迷う気持ちを叱咤して、言葉を放つ。言の葉を紡ぐ。言霊を描く。祝詞を刻む。

喉がようやく音として認識する程小さく、舌を動かす。

眼前に存在する頼子が聞き取れない程小さく、しかし確固なものとして。

奏でる言葉は歌。自身を一個の楽器と喩え、自身を未熟な生命と識り、

自身を矮小な物体と捉え、自身を自身の中へと埋没させる。

名は無く。存在は無く。名は玄武。存在は己。

名は純一。存在は俺。名は在る。存在は在る。

名は無い、存在は在る。名は在る、存在は無い――――。

 

 

 

 「冷厳ナル灰燼ノ甲竜――――」

 

 

 

問う。

 

 

 

 「我捧グ。我至ル。我下ル。我ハ流ヲ司ル者。我ハ全テヲ凍テ尽カス者」

 

 

 

答えよ。

 

 

 

 「我ハ汝。汝ハ我。我ハ汝ト共ニ。汝ハ我ト共ニ」

 

 

 

与えよ。

 

 

 

 「我、代価也。汝、褒章也」

 

 

 

捧げよ。

 

 

 

 「我、汝ニ従イシ者也」

 

 

 

刻めよ。

 

 

 

 「――――汝、我ニ従イシ者也!」

 

 

 

閃光は、魂を灼く。

 

 

 

 「きゃぁぁぁぁっ!?」

 

 

 

覚醒は麻痺した体への刺激となり、その余波は眼前の彼女へと向かう。

衝撃により弾き飛ばされた彼女には現象の意味が理解出来ない。

 

 

 

 「―――――――」

 

 

 

紡ぐ声が在る。

それは負け犬の遠吠えで。

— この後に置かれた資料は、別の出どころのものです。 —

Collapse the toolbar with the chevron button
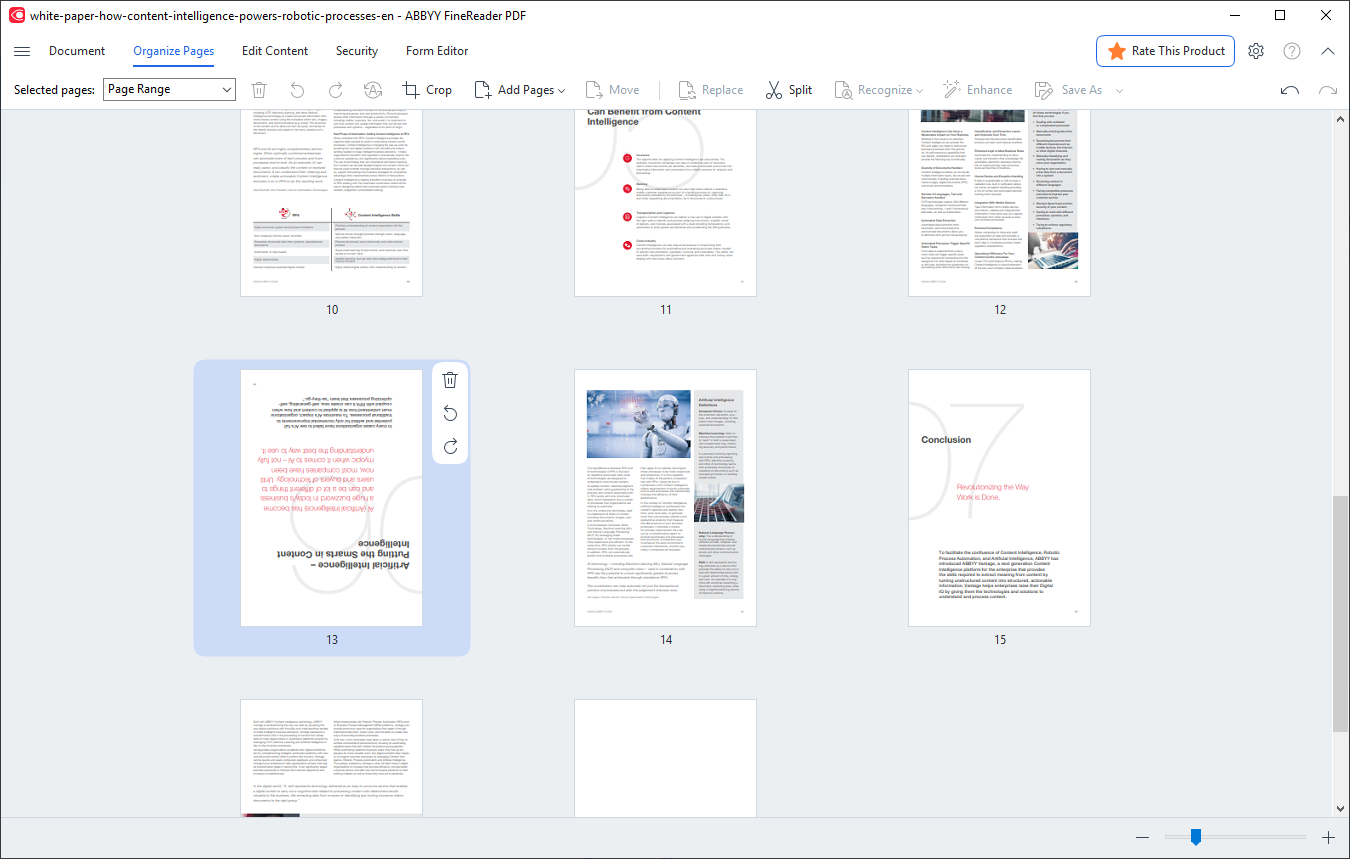Viewport: 1350px width, 859px height. (x=1327, y=51)
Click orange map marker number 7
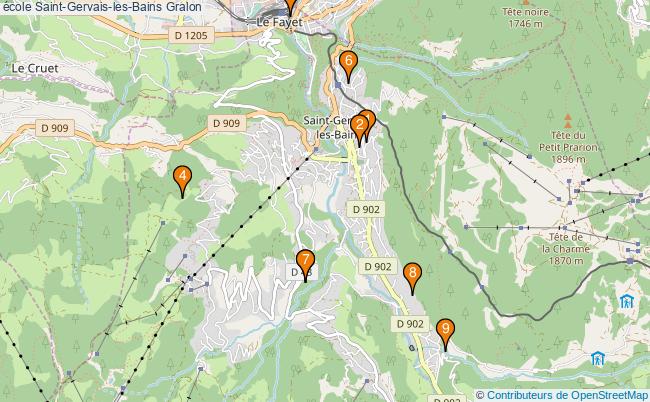The image size is (650, 402). 306,264
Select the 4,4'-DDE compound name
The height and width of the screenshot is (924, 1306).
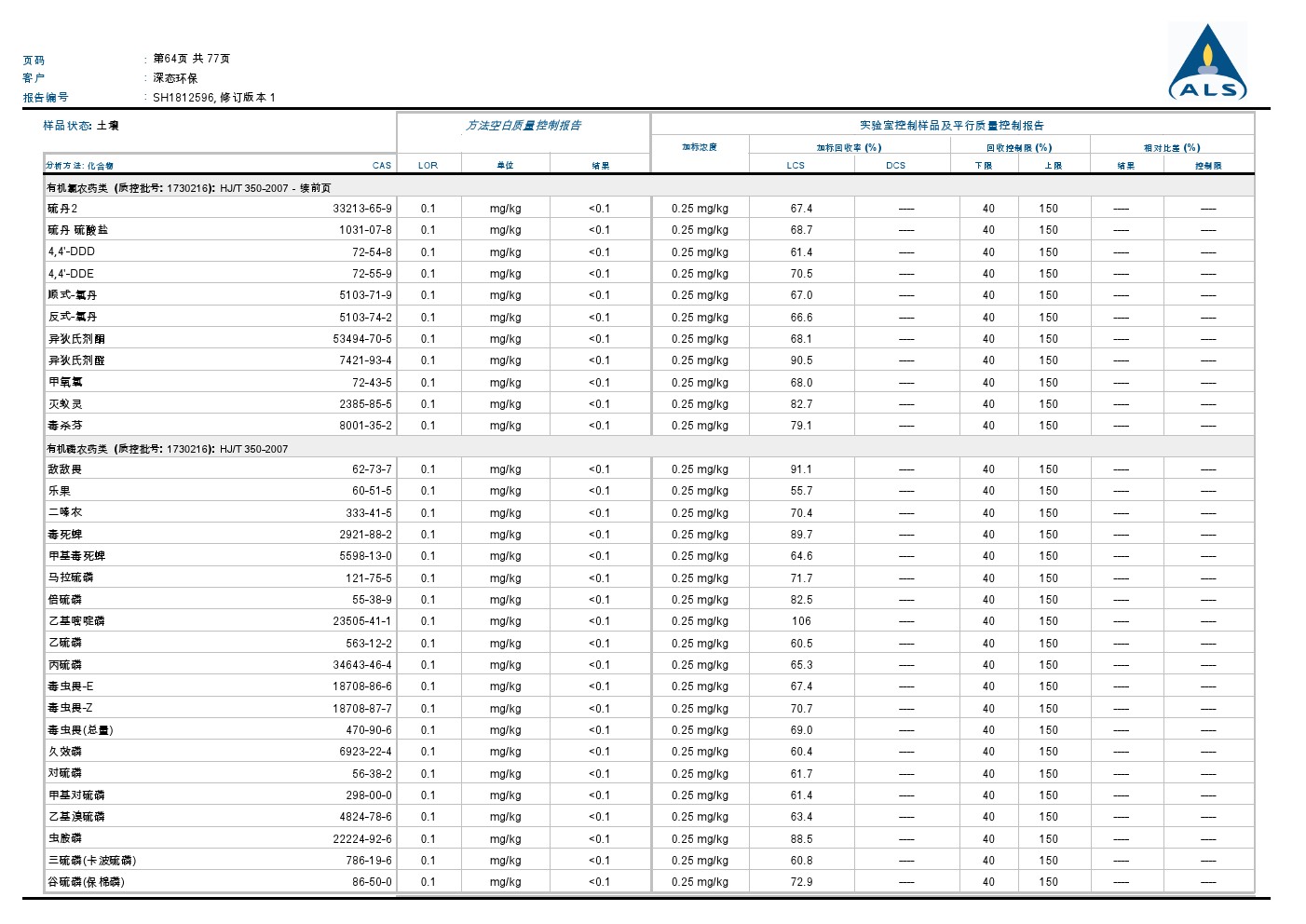click(x=72, y=274)
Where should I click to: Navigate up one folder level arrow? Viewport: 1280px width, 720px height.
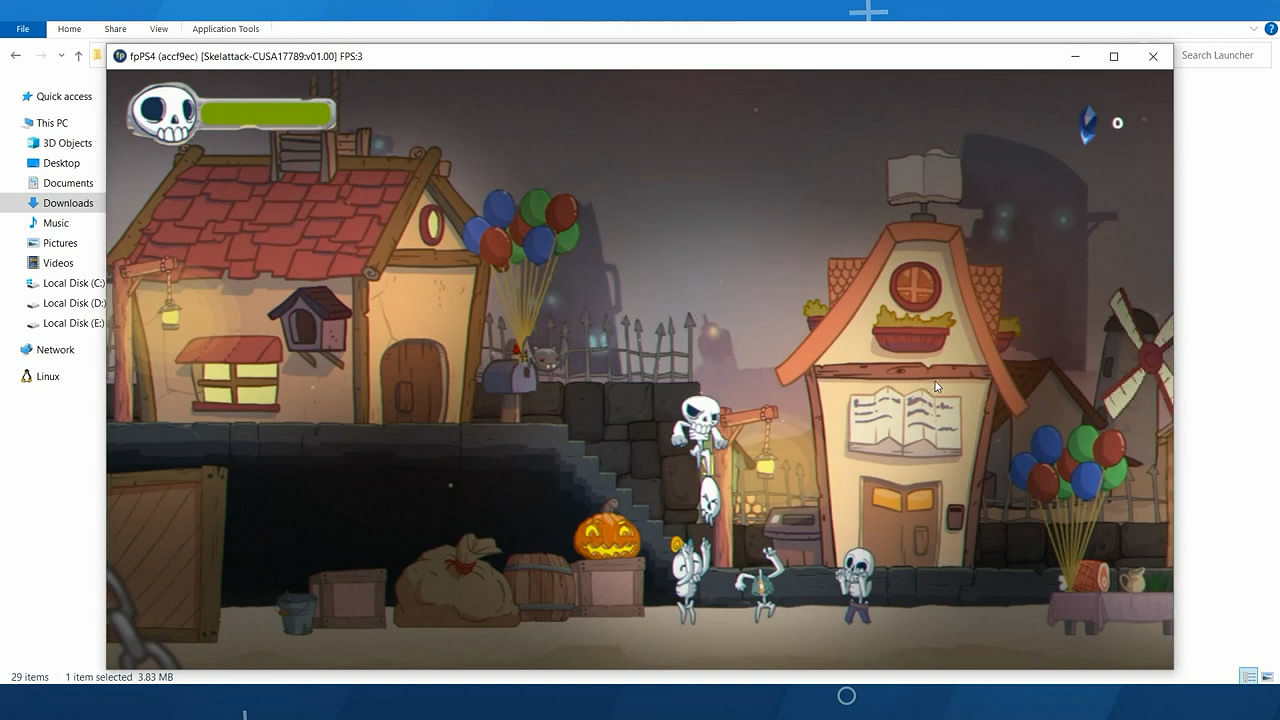pos(78,56)
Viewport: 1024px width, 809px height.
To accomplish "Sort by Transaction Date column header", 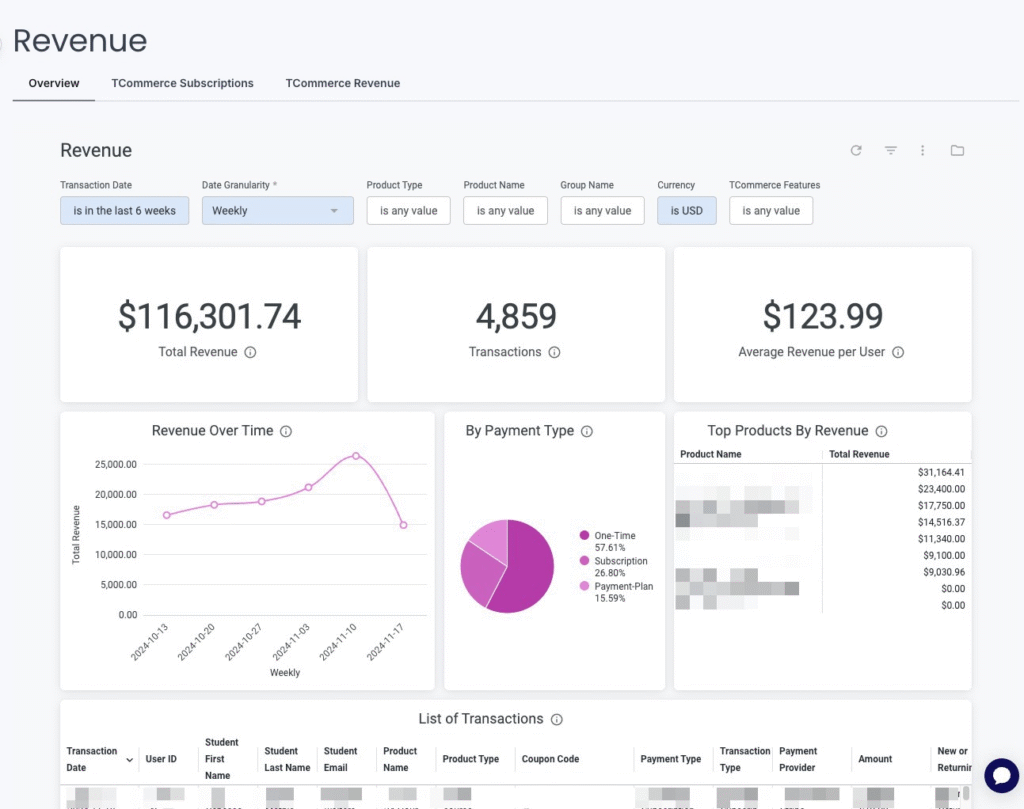I will coord(92,759).

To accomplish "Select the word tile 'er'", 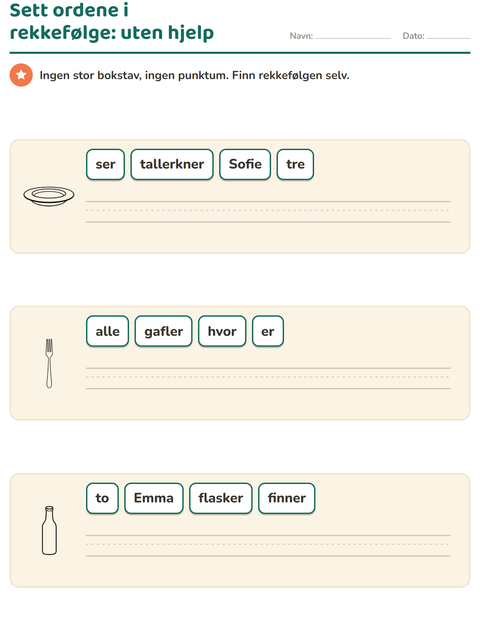I will pos(268,331).
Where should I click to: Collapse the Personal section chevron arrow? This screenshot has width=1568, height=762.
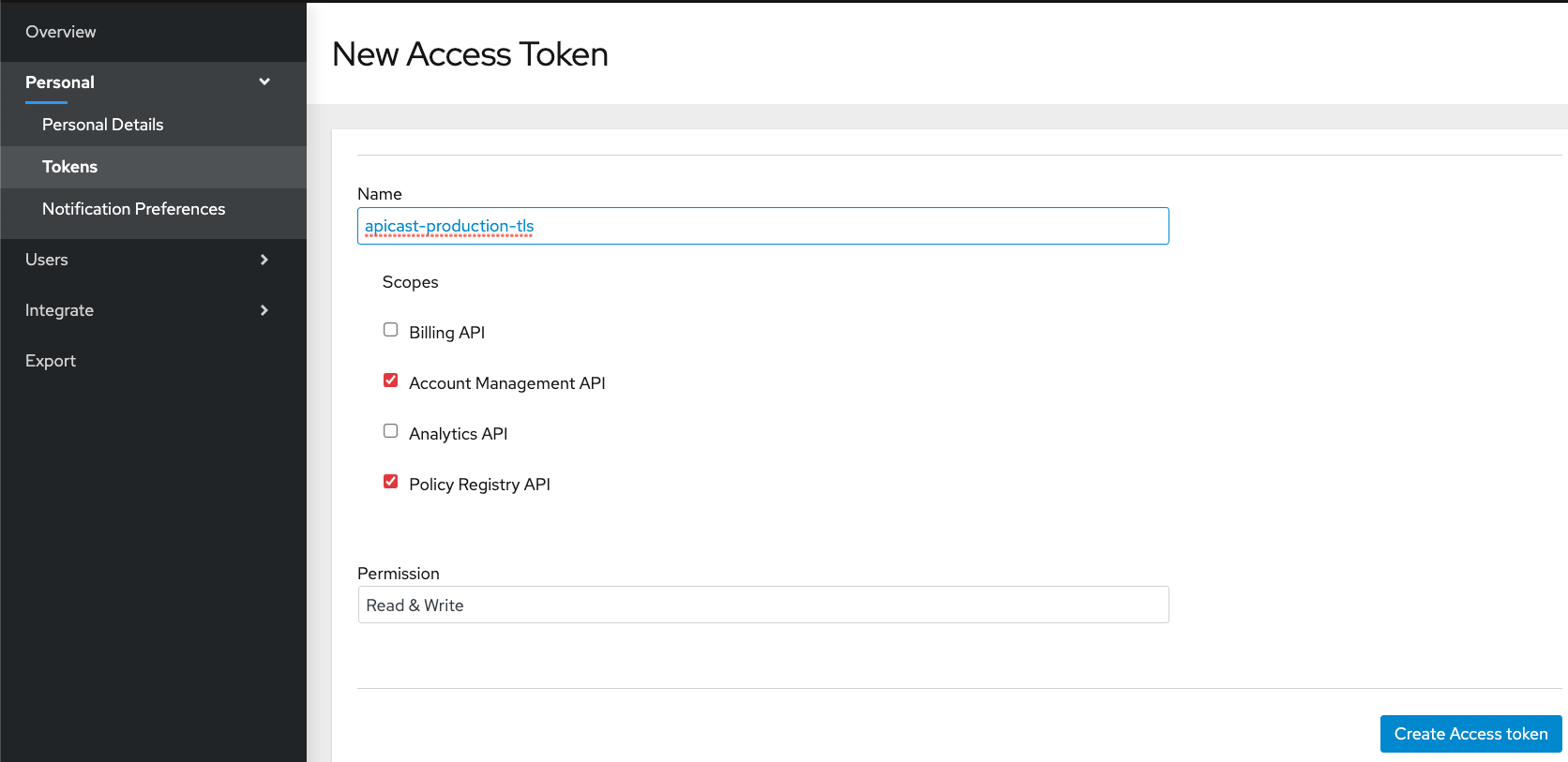coord(264,82)
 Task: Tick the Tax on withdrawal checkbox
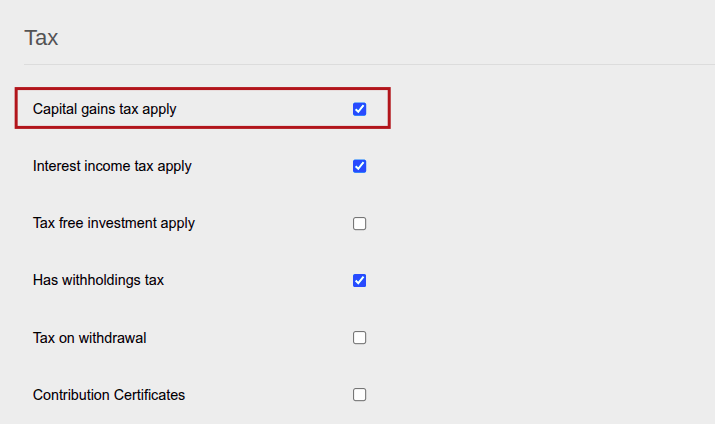point(359,337)
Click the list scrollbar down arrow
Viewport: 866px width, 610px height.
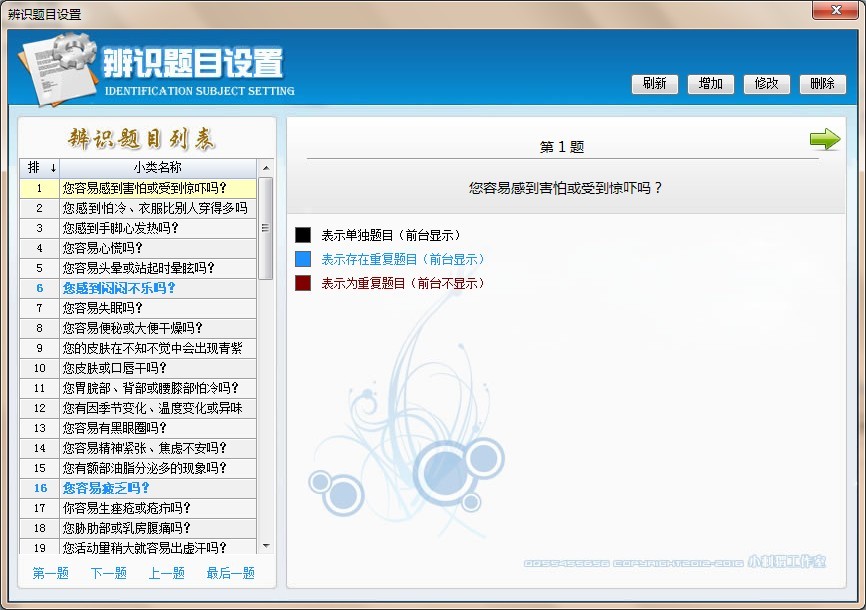266,546
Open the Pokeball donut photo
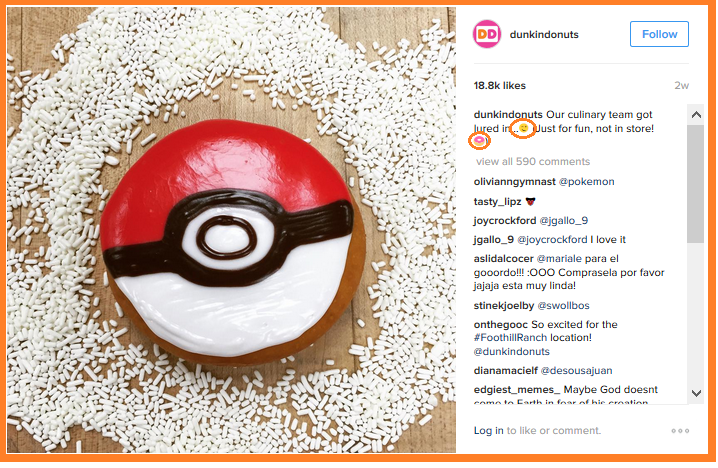Viewport: 718px width, 468px height. coord(231,230)
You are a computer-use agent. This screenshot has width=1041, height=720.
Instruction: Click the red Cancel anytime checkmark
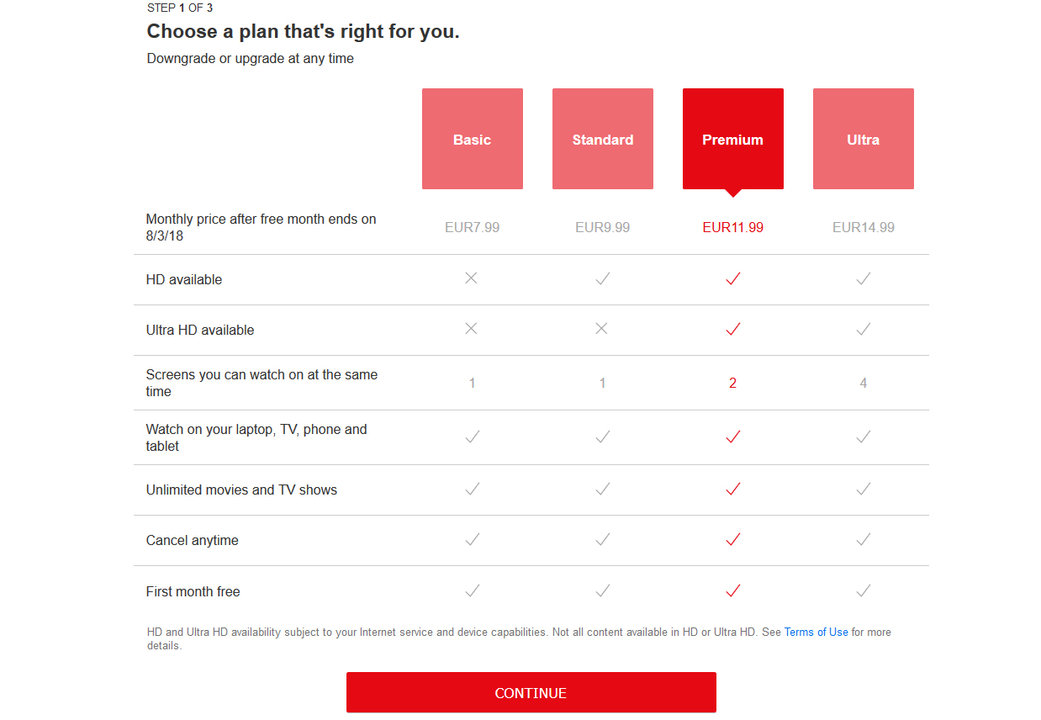point(733,539)

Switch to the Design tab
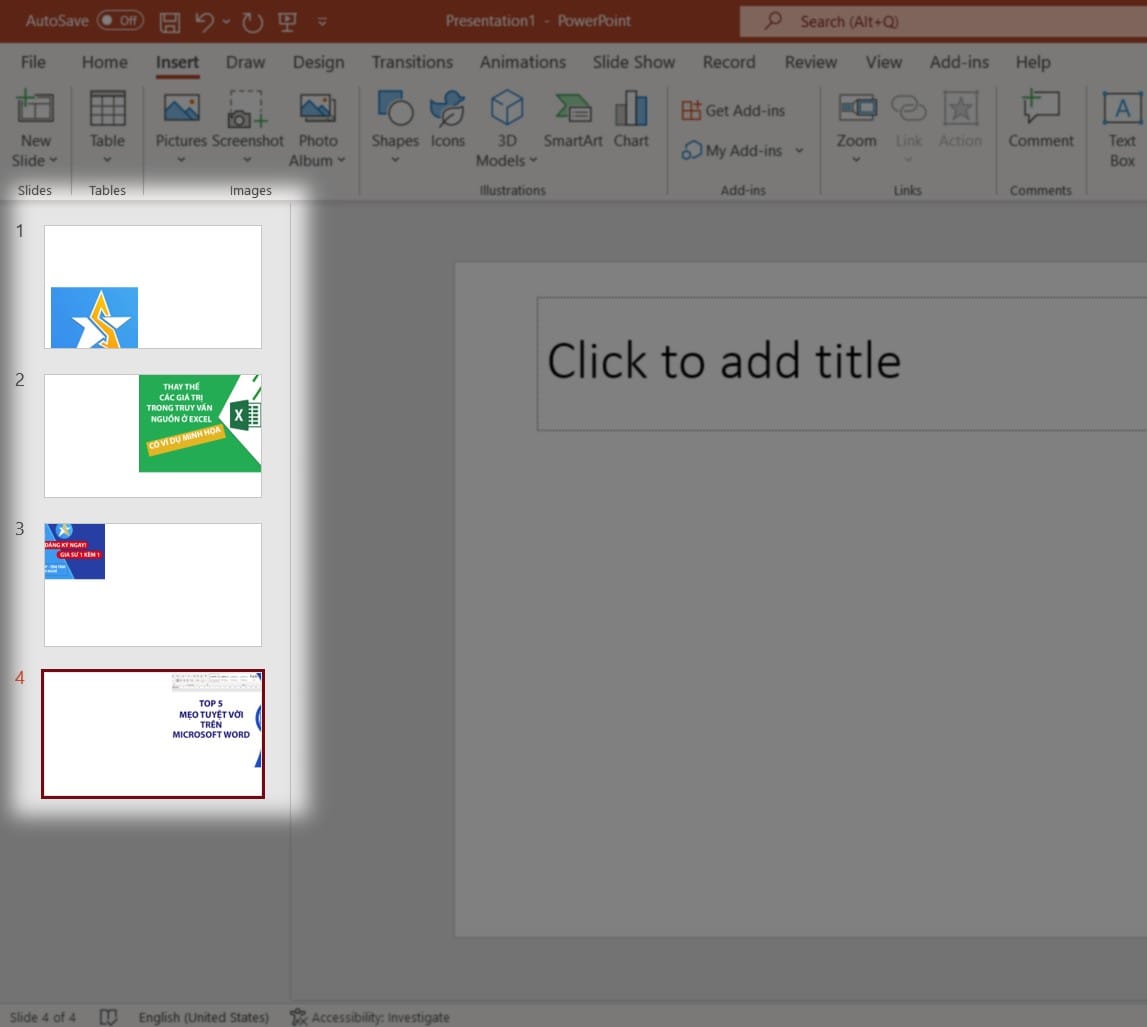click(x=318, y=62)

それは勝者の凱歌で。

無音の暴虐。覚醒という衝撃。

神獣と云う秘め事。封じられた四方の霊獣。

水を宿し、北を守護する『銀』の玄武。

 

それは呪。自己を殺し内奥へと至る封印を解く、唯一の呪鍵。

神器『玄武』としての、本来の力を引き出す言霊。

その髪は銀色に霞む程の灰色へと色を変える。

そして、誰かは気付いただろう。

純一の瞳の色までもが、銀色を宿した灰色に転じていることに。

 

其は純一であり、玄武である者。

其は玄武であり、純一である者。

 

 

 

 「――――――――――――――――――ァァッ!」

 

 

 

灰燼の穢れを宿す清浄なる甲竜が、吼える。